[发明专利]一种采用橡胶树试管苗嫩叶诱导体胚发生和植株再生的方法

权利要求书

1.一种采用橡胶树试管苗嫩叶诱导体胚发生和植株再生的方法，其特征在于，具体包括以下步骤：

（1）植株预处理：选取橡胶树无菌试管苗，去除顶芽及子叶以下的根部，切成1-2cm的茎段，每个茎段均带有一个或多个腋芽；

（2）腋芽诱导：将步骤（1）得到的带有腋芽的茎段，接种到腋芽诱导培养基中，诱导腋芽萌发至1-2mm；

（3）外植体的选取：轻轻分离步骤（2）萌发出腋芽的茎段，剥离出新萌发的腋芽嫩叶作为外植体；

（4）愈伤组织诱导：将步骤（3）剥离得到的腋芽嫩叶接种于愈伤组织诱导培养基中，进行培养，得到黄色且结构较为疏松的颗粒状组织；

（5）继代培养：将步骤（4）得到的疏松的颗粒状组织接种于继代培养基中，进行培养，得到淡黄色且结构较为致密的颗粒状组织；

（6）体胚诱导：将步骤（5）得到的致密的颗粒状组织接种于胚状体诱导培养中，进行培养，得到胚状体；

（7）植株诱导：将步骤（6）得到的成熟胚状体接种于植株诱导培养基中，光照培养，即可得到橡胶树再生植株；

其中，所述步骤（2）中，诱导腋芽萌发的条件为：将切好的1-2cm带有腋芽的茎段接种到腋芽诱导培养基中，在24-28℃条件下，暗培养3-20d；

所述腋芽诱导培养基是以MS培养基为基础培养基，附加6-苄基氨基嘌呤1-2mg/L，蔗糖20-40g/L，Phytagel2.2g/L，补充蒸馏水至1L；调培养基的pH至5.8-6.2；

所述步骤（4）中，愈伤组织诱导条件为：在 24-28℃条件下，暗培养60-70d；所述愈伤组织培养基是以MS培养基为基础培养基，附加毒莠定12-24 mg/L，6-苄基氨基嘌呤0.5-2mg/L，蔗糖50-70g/L，椰子水5%V/V,Phytagel 2.2g/L；补充蒸馏水至1L；调培养基的pH至5.8-6.2；

所述步骤（5）中，所述继代培养基是以MS培养基为基础培养基，附加蔗糖20-30g/L，活性炭1.5-2g/L，Phytagel 2.2g/L，补充蒸馏水至1L；调培养基的pH至5.8-6.2；

所述的胚状体诱导培养基是以MS培养基为基础培养基，附加6-苄基氨基嘌呤0.5-2mg/L，细胞激动素1-3mg/L，2，4-D 0.02-0.06mg/L，赤霉素0.3-0.8mg/L，肌醇0.1g/L，活性碳0.1% W/V，蔗糖50-70g/L，椰子水5% V/V,Phytagel 2.2g/L，补充蒸馏水至1L；调培养基的pH至5.8-6.2；

所述步骤（7）中，所述的植株诱导培养基是以MS培养基为基础培养基，附加细胞激动素0.2-0.5mg/L，赤霉素2-3mg/L，吲哚乙酸0.1-0.3mg/L，肌醇0.1g/L，活性碳0.1% W/V，蔗糖30-50g/L，椰子水5% V/V,Phytagel 2.2g/L，补充蒸馏水至1L；调培养基的pH至5.8-6.2。
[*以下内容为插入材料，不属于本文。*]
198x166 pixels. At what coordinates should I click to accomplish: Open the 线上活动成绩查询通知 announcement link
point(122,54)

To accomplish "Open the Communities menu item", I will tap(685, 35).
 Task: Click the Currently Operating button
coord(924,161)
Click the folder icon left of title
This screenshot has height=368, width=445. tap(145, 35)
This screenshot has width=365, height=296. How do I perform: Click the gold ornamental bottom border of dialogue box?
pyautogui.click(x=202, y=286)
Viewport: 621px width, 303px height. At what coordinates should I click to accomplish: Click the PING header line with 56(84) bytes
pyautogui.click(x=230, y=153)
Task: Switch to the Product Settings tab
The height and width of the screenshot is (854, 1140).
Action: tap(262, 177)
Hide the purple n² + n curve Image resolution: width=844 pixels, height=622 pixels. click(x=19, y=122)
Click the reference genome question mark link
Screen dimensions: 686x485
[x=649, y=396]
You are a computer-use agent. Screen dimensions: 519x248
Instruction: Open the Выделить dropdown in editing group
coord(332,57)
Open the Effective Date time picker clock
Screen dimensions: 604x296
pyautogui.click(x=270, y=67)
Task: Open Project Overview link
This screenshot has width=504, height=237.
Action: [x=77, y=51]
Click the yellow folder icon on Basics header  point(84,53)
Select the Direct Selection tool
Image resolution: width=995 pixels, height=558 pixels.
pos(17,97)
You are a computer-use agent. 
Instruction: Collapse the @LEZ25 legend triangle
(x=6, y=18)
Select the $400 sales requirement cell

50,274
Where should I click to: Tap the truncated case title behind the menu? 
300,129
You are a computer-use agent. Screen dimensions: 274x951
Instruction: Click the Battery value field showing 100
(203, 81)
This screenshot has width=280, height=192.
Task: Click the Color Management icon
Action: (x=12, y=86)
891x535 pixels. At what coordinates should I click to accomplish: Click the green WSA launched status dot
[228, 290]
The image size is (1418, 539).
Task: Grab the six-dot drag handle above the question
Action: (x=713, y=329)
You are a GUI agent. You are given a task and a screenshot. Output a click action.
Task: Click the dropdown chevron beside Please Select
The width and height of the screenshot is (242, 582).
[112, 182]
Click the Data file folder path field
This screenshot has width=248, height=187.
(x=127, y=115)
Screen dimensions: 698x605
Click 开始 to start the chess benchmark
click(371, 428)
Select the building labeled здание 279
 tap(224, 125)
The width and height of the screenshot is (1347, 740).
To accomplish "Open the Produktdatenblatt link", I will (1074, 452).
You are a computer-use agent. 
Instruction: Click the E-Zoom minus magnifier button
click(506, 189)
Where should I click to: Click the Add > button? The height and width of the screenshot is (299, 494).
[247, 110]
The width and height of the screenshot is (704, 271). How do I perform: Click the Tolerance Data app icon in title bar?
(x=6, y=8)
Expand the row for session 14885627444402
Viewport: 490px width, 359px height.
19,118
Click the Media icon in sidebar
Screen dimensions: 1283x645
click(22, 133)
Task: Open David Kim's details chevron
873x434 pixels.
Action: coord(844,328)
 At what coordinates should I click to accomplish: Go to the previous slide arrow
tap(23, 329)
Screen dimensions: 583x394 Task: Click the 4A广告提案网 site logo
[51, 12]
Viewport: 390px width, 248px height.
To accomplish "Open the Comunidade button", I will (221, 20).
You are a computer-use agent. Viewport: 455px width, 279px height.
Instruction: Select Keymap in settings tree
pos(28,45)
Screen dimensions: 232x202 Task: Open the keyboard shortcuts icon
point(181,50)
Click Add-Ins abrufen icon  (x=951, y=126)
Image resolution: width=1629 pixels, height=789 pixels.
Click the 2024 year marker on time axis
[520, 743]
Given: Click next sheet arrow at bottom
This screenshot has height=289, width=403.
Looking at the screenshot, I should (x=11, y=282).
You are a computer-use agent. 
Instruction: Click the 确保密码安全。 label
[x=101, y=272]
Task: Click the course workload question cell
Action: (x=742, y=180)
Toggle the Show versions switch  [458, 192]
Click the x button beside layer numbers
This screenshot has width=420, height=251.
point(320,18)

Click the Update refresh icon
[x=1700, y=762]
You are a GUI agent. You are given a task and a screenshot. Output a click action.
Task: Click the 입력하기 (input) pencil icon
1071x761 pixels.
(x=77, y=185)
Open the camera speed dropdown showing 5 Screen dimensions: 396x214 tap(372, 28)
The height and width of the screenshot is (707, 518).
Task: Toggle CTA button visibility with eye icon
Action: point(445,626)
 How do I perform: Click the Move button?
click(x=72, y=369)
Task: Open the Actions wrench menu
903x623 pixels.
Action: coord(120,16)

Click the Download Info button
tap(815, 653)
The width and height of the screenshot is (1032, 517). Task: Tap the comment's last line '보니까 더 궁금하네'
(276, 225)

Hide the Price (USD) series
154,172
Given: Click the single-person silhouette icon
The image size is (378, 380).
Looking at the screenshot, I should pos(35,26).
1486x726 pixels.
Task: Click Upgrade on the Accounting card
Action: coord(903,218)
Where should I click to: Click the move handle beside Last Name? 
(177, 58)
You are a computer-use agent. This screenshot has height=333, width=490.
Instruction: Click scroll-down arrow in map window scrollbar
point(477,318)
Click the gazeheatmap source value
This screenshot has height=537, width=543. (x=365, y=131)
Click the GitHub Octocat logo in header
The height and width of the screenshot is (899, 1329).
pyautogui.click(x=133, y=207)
2.如权利要求1所述的橡胶树试管苗嫩叶诱导体胚发生和植株再生的方法，其特征在于，所述步骤（1）中，选取的橡胶树无菌试管苗其物候期为稳定期的植株。

3.如权利要求1所述的橡胶树试管苗嫩叶诱导体胚发生和植株再生的方法，其特征在于，所述步骤（3）中，分离新萌发的腋芽嫩叶在无菌环境中，将萌发后腋芽置于体视显微镜下剥离出嫩叶。

4. 如权利要求1所述的橡胶树试管苗嫩叶诱导体胚发生和植株再生的方法，其特征在于，所述步骤（5）中，继代培养条件为：在 24-28℃条件下，暗培养50-60d。

5. 如权利要求1所述的橡胶树试管苗嫩叶诱导体胚发生和植株再生的方法，其特征在于，所述步骤（6）中，体胚诱导条件为：在 24-28℃条件下，培养50-60d。

6. 如权利要求1所述的橡胶树试管苗嫩叶诱导体胚发生和植株再生的方法，其特征在于，所述步骤（7）中，植株诱导条件为：在 24-28℃，光源采用光源组合盒，所述光源组合盒由白光和红光的LED灯珠按7：1数量共组成84个LED灯珠，总光照强度为3500-3800 Lux，光照周期为12/12h（光照/黑暗）的光照条件下培养30-40d。